##### 给定文章 #####
潜在空间中的策略搜索强化学习方法

doi:10.3778/j.issn.1673-9418.2211106

摘要/Abstract

摘要： 策略搜索是深度强化学习领域中一种能够解决大规模连续状态空间和动作空间问题的高效学习方法，被广泛应用在现实问题中。然而，此类方法通常需要花费大量的学习样本和训练时间，且泛化能力较差，学到的策略模型难以泛化至环境中看似微小的变化。为了解决上述问题，提出了一种基于潜在空间的策略搜索强化学习方法。将学习状态表示的思想拓展到动作表示上，即在动作表示的潜在空间中学习策略，再将动作表示映射到真实动作空间中。通过表示学习模型的引入，摒弃端到端的训练方式，将整个强化学习任务划分成大规模的表示模型部分和小规模的策略模型部分，使用无监督的学习方法来学习表示模型，使用策略搜索强化学习方法学习小规模的策略模型。大规模的表示模型能保留应有的泛化性和表达能力，小规模的策略模型有助于减轻策略学习的负担，从而在一定程度上缓解深度强化学习领域中样本利用率低、学习效率低和动作选择泛化性弱的问题。最后，在智能控制任务CarRacing和Cheetah中验证了引入潜在空间中的状态表示和动作表示的有效性。
##### 所给信息 #####
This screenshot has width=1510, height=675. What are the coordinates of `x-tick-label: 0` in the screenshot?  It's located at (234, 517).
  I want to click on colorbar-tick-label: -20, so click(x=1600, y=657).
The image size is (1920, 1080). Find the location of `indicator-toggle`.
#####
任务
上面那篇讲潜在空间策略搜索的文章，最后在哪两个智能控制任务中做了验证？

练习结果
CarRacing和Cheetah。